第10話

朝の陽射しが降り注ぐ伯爵家の訓練場。


ケイが回帰してから早数ヶ月。

剣術の訓練にも慣れて、ケイの手のひらの皮も厚くなり、兄弟揃って腕を上げてきた。


広い闘技場の上で、ケイは木剣を握りしめ、目の前の兄テオドールと対峙していた。


ケイたち兄弟の指南役は、こうしてたびたび二人の試合を行わせた。


「それでは、始め!」


剣術指南役の掛け声と同時に、兄が踏み込んできた。


「いくぞ!」



ヒュンッ!



兄の木剣が鋭く振り下ろされる。

ケイは咄嗟に受け止めるが、手にずしりと重みが響いた。


(……重い!)


同い年だが兄の方が生まれたのが一年近く早く、その分だけ体格差がある。

さらに、兄はずっと前から剣術訓練を受けていたのに対し、ケイはまだ本格的な訓練を始めて数ヶ月でしかない。


そういうところで、正妻の息子と、妾の息子は差をつけられていた。


それでも、負けるつもりはなかった。

ケイは回帰前の訓練を覚えている。

正式な剣術の訓練が始まってから、以前の記憶は驚異的な速度でケイの肉体を作り変えていた。


「――はっ!」


ケイは素早く横に回り込み、兄の懐に踏み込んだ。

だが、兄はそれを読んでいたかのように、最小限の動きで受け流す。


「……っ」


(やっぱり、兄は強い。だが)


剣を交えながら、ケイの中に奇妙な違和感がもうハッキリと形を取っていた。


(兄の剣、もう間違いない。前と違う)


兄の剣筋は、伯爵家に伝わるアルトレイ流剣術を基本にしている。

だが、――そこに見慣れない動きが混じっていた。


(これは……やはり別の流派の技術が混ざっている。本人の工夫だけでは説明がつかない)

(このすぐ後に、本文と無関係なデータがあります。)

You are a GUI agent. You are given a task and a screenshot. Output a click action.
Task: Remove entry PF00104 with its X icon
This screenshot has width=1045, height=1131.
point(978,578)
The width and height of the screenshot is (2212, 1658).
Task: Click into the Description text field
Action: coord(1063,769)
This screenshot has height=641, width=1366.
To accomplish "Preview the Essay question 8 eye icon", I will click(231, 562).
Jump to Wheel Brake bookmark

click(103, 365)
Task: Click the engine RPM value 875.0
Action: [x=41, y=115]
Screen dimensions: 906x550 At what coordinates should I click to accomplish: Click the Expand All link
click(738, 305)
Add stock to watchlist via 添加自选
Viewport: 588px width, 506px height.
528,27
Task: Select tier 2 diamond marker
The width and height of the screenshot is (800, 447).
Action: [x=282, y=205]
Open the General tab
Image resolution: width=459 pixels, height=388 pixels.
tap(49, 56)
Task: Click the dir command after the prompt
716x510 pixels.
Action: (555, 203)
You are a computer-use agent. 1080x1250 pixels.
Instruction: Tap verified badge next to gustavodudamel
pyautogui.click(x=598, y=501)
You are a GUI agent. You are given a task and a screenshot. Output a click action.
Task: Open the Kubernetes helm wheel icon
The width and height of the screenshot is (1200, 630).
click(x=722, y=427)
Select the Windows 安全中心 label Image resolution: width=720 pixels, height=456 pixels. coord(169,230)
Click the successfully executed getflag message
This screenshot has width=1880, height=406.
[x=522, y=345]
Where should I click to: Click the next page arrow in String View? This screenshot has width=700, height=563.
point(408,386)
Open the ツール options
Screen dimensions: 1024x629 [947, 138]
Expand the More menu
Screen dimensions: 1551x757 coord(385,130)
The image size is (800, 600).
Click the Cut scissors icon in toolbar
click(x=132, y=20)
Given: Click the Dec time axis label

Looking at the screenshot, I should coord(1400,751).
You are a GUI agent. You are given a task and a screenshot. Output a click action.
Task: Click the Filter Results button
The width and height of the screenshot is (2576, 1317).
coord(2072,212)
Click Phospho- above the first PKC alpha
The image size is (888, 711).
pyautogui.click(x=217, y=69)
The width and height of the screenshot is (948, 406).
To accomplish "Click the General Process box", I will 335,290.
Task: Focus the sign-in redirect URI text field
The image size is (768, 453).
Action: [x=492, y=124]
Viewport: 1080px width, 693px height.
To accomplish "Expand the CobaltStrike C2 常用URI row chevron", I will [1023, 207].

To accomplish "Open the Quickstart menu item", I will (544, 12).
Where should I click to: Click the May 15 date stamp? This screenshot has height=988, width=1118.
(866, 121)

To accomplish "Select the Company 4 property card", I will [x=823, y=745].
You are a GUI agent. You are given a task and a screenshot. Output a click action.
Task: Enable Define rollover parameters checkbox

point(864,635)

前世では、兄はアルトレイ流剣術しか使っていなかったはずだ。

だが、今の兄は何か違う剣技を取り入れているように見えた。


(だが、いつ、どこで身につけた?)


「どうした、ケイ?」


兄が微笑みながら言う。

その表情に、ケイはさらに違和感を覚えた。


(……回帰前の兄は、俺と剣を交えるとき、こんな顔をしていただろうか?)


兄は常に上から押さえつけるように、ケイを叩き潰してきた。

ケイの手から木刀を弾き飛ばした後も、執拗にケイの肉体を傷つける攻撃をやめなかった。


――だからいつもケイは傷だらけだった。

そんなケイを見て、母ポーラはいつも悲しげで、ケイを抱き締めながら謝るばかりだった。


 母の声を今でも覚えている。



『ごめんなさい、ケイ。あなたを妾の子にしてしまった母様を許して』



今の兄はどこかケイの様子を伺うように戦っている。

しかも指南役にそれを気づかせない、微妙さで。


もちろん、ケイが稽古で大きな怪我をすることもない。


(兄は、俺の力を測っているのか?)


剣を交えながら、ケイは考えた。


(兄は本気なのか? それとも、俺を試しているのか?)


これまでの兄なら、弟を押さえつけ、勝ちを確実なものにするはず。

しかし、今の兄はどこか迷いがあるように見える。



――試している?


――俺の強さを測っている?



そう考えた瞬間、兄が次の攻撃を仕掛けてきた。


「これで終わりだ!」



ヒュンッ!



兄の木剣が、鋭くケイの肩を狙ってくる。

受け止められない――そう思った瞬間、兄の剣の動きが一瞬、緩んだ。


(……今、手を緩めた?)


本気なら、今ので決まっていたはずだ。

しかし、兄はほんの僅かに力を抜き、ケイが受け止められる余地を作った。


「……っ!」


その隙を見逃さず、ケイは反撃に出た。



ガンッ!



木剣が兄の脇をかすめ、兄が一瞬よろめく。

その直後――


「そこまで!」


剣術指南役の声が響き、戦いは終了した。




兄は木剣を下ろし、ケイをじっと見つめた。


「……もうこんなに強くなったのか。ケイ」


その言葉に、ケイの心がざわつく。


回帰前の兄は、こんなことを言わなかった。

ケイを負かすたびに冷たく「お前には才能がない」と突き放し、劣等感を植え付けてきた。


なのに、今の兄は――


「また手合わせしよう。次はもっと強くなってこのお兄ちゃまを負かすといい」


そう言って、穏やかに微笑んだ。


だが――


(……兄の目、笑っていない)


微笑みの裏に、「何かを探るような視線」を感じる。


(やっぱり、兄は俺のことを試している?)


まるで、「俺が何を知っているのか」を確かめようとしているかのような目だった。